As manhas dos dois últimos inquilinos de Belém

O país alarmado com tantos casos de justiça descansou: aqueles dois homens cumprimentaram-se. Uf, que descanso.

O atual não gosta do Palácio e troca-o por qualquer coisa que dê nas vistas. Anda por aí à procura de afetos. Tem essa queda. Por afeto ia ao Brasil com o dono disto tudo e pela mesma razão foi à Volta a Portugal em bicicleta, pois se falássemos de voltas ao país, bem, o homem já fez umas dezenas delas, tal é o afeto pelos portugueses. Está sempre em pé e em movimento, desde a nascença. Não há nada a fazer. O que ele quer é ar e o Palácio não lhe chega para os pulmões. Tem de sair. E largar afetos.

Há dias, o anterior, que se fechava no Palácio, caladinho que nem um rato, a escrever as memórias para que os vindouros soubessem quem por ali passou e que se não ria, tal o elevado sentido de Estado, largou uma castanholada que logo incomodou o atual. Como ele tem 20 anos de calo de governo e Presidência bem sabia que era o governo que nomeava a procuradora-geral, a outra sem geral está na SIC, dado o seu imenso saber.

E achou que a "gerigonça" fez uma coisa que ele não faria, o que ninguém era capaz de imaginar dadas as coisas que são como são. Carrancudo, atacou a "geringonça", a qual não lhe ligou a ponta de um cabelo.

Foi o atual que veio em tom solene, sim solene, dizer que há coisas que não se fazem, muito para além do que é admissível, como, por exemplo, um Presidente fazer comentários sobre outro, mesmo se o outro já foi.

Naturalmente que o ex-comentador, ao dizer o que disse, não comentava, não senhor, florentino, lançava uma farpa ao outro que jamais larga aquele peso de ser providencial que só se preocupa com as coisas de Estado, tal a sua envergadura.

Uma figura assim da estirpe das luminárias e de inteligência rara logo que soube do convite para a inauguração da nova Universidade Nova em Carcavelos, telefonou a dizer que ia, mas saía às dezanove e trinta e um minutos para ir ao jantar do neto que sendo neto de quem é, não se sabe o que poderá vir a ser, e daí nem mais um minuto porque o aniversário do anterior não se compara com a bagatela de um discurso de um Presidente da República. E saiu direitinho ao neto, que não aceitava esperar pelo avô quinze ou vinte minutos porque naquela família os Presidentes não contam, só os ex.

Notável sentido de Estado, próprio de quem andou 20 anos no topo das instituições e aprendeu a comportar-se com a elevação máxima.
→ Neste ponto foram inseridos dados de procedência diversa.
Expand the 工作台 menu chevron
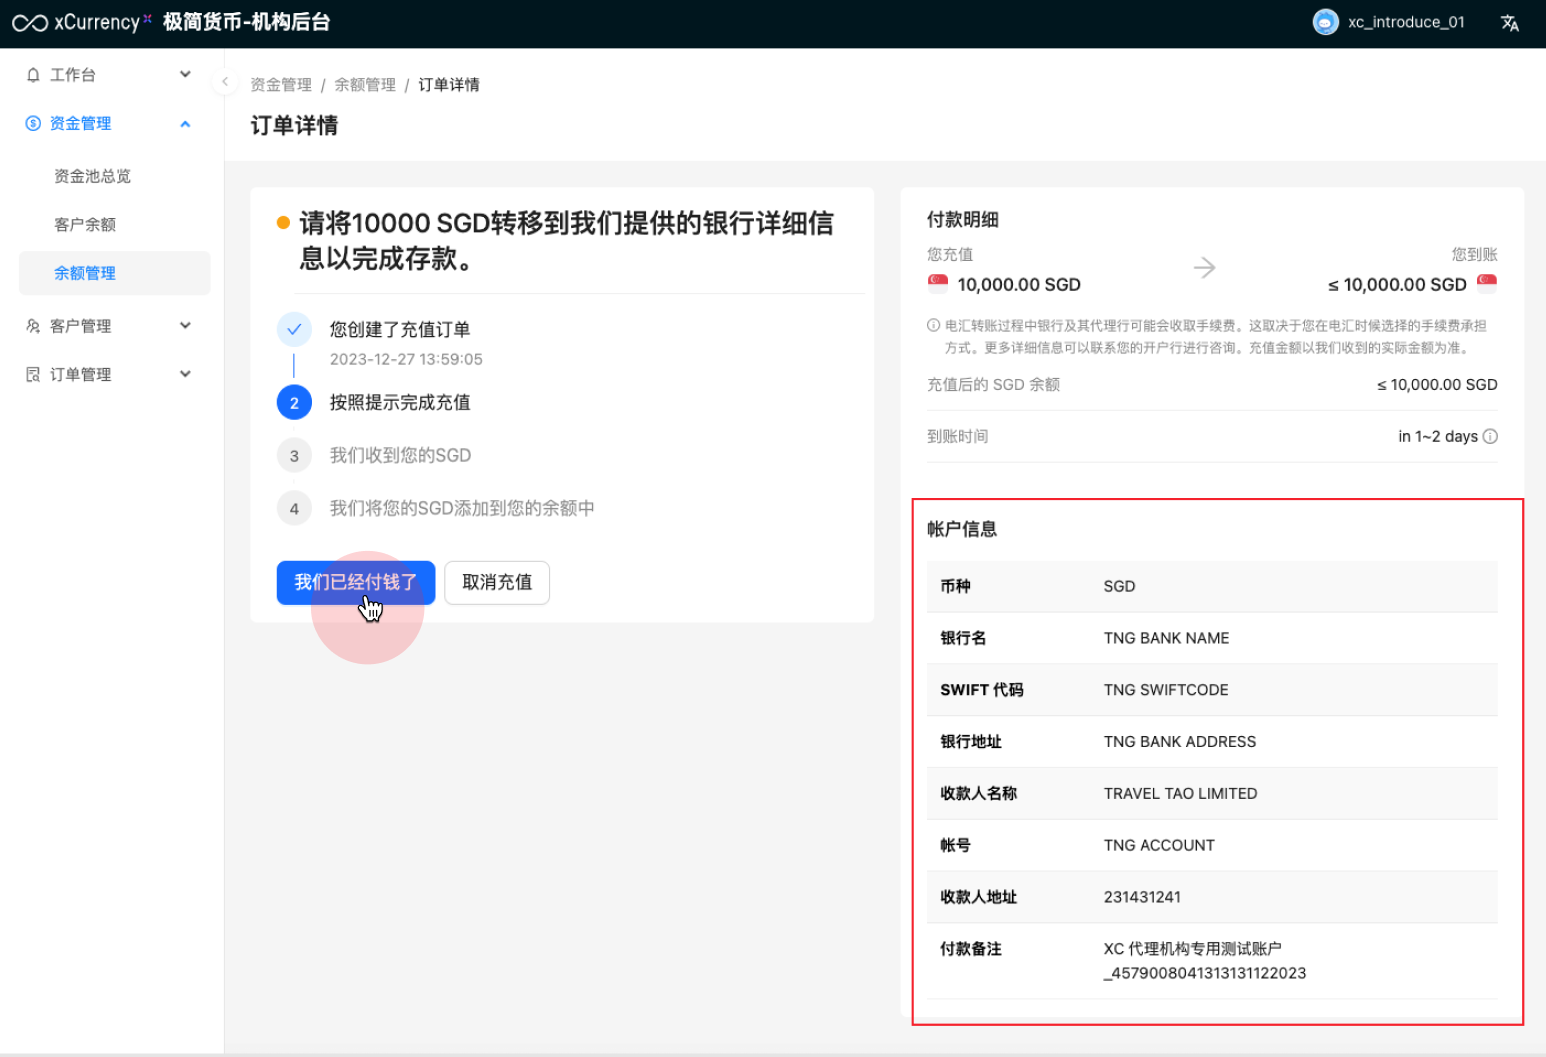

Há quem diga que estava muito zangado com a não recondução de Joana M. Vidal e quis dizer ao país o que ninguém tinha tido a coragem de dizer, pois, como se sabe, desde o CDS ao PSD, todos amocharam e ele, o velho rebelde, quis mostrar a sua indignação. Diz-se que ele esperava que Joana Vidal levasse até às últimas consequências o caso do BPN e reabrisse o dos submarinos.

Só que o florentino resolveu voltar à sua arte de esgrimista e de cortesão para avançar com o elevado sentido de Estado e declarar solenemente que Cavaco e ele se cumprimentaram. Notável. Ninguém imaginava que seriam capazes de se cumprimentar por causa do sucedido. O país sossegou quando a mão direita de Cavaco encontrou a mão direita de Marcelo...

Há jornalistas que investigam o que as mãos disseram uma à outra, mas ao que parece não têm fontes na epiderme dos Presidentes. Nunca lhes passou pela cabeça este imbróglio. A Polícia Científica da PJ nega-se a colaborar. Se se cumprimentaram e o anterior deixou o atual a falar sozinho, qual é o problema, dizem.

O país alarmado com tantos casos de justiça descansou: aqueles dois homens cumprimentaram-se. Uf, que descanso.